The adjacent diagram shows a map of the four fundamental components within this lifecycle. The pre-deployment phase is typically concerned with lab verification of the equipment and/or point solution. During this phase, IT spends time and effort to ensure that the equipment/solution they are receiving will actually resolve the intended pain point.
During the installing and commissioning phase, the new equipment is installed, turned on, configured, connected to the network and validated to ensure that the equipment is functioning correctly. This is typically the least costly phase to find set-up problems. If those initial set-up problems are not caught and eliminated here, it is much harder and more costly to isolate those problems in the troubleshooting phase.

Requirement:
Write out the equipment lifecycle passage word for word, from start to finish. The data that follows is unrelated to the equipment lifecycle passage.

Given data:

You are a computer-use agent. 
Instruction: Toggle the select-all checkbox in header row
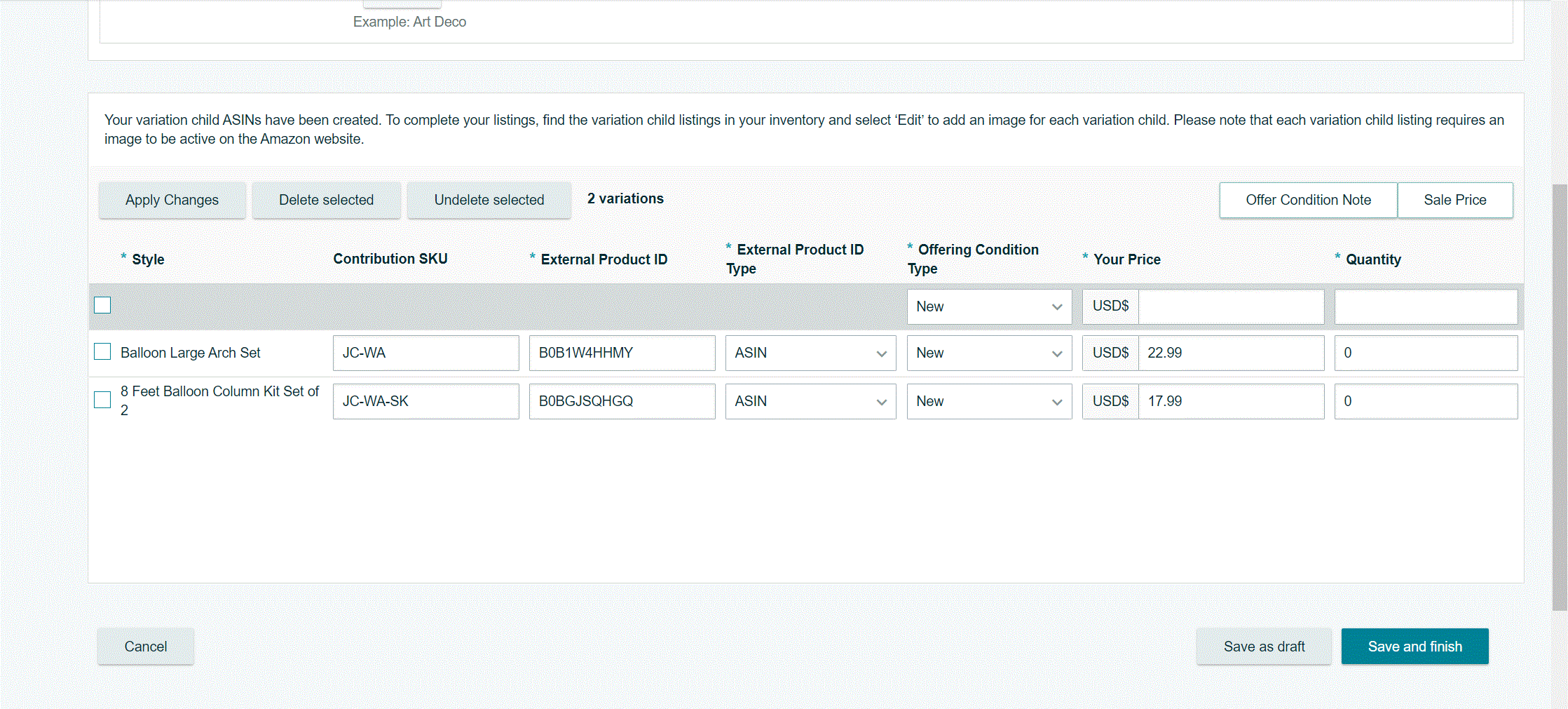coord(102,305)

Result:
The adjacent diagram shows a map of the four fundamental components within this lifecycle. The pre-deployment phase is typically concerned with lab verification of the equipment and/or point solution. During this phase, IT spends time and effort to ensure that the equipment/solution they are receiving will actually resolve the intended pain point.
During the installing and commissioning phase, the new equipment is installed, turned on, configured, connected to the network and validated to ensure that the equipment is functioning correctly. This is typically the least costly phase to find set-up problems. If those initial set-up problems are not caught and eliminated here, it is much harder and more costly to isolate those problems in the troubleshooting phase.